高野くんが出て行くととたんに静寂に包まれた。
…このお通夜みたいな状況で話せと?
まぁ、自分が蒔いた種だから仕方ない。
「さてと…どこから話そうかな。」
「…最初から。」
「はいはい。」
むすっとした顔の桃だけど、私の話を静かに聞いてくれた。
1週間前に渡辺さんに呼び出されたこと。
体育祭で休憩のときに捕まったこと。
『あること』を理由に殴られたこと。
…全部、話した。
『あること』以外は。
「その『あること』ってなに?」
話し終えて真っ先に聞かれた。
それもそうだ、今回の原因はそれなのだから。
「…高野くんと二度と話すなって。
それはできないって答えたら、殴られた。

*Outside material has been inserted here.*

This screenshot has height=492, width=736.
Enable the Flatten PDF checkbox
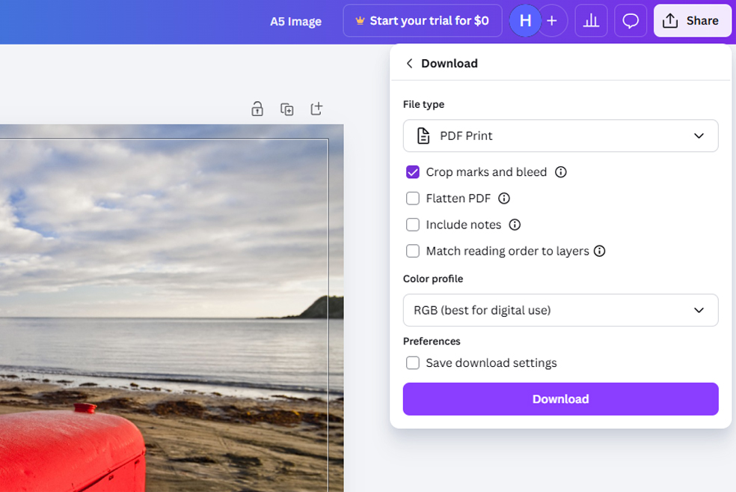click(412, 198)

」
「…できないって言ったの?
なんで?」
…なんでって、今それ答える必要ありますかね。
まぁ、これ以上怒らせたくないから言うけども。
「…なんとなく、話せなくなるのは嫌だなって。
なんとなく思っただけ。」
「…ふーん。」
なぜかちょっと楽しそうに聞こえるのは気のせいですか。
いや、気のせいじゃないな、桃の顔がにやけてるよ。
なんで!?
オロオロする私に、桃は爆弾を落としてきた。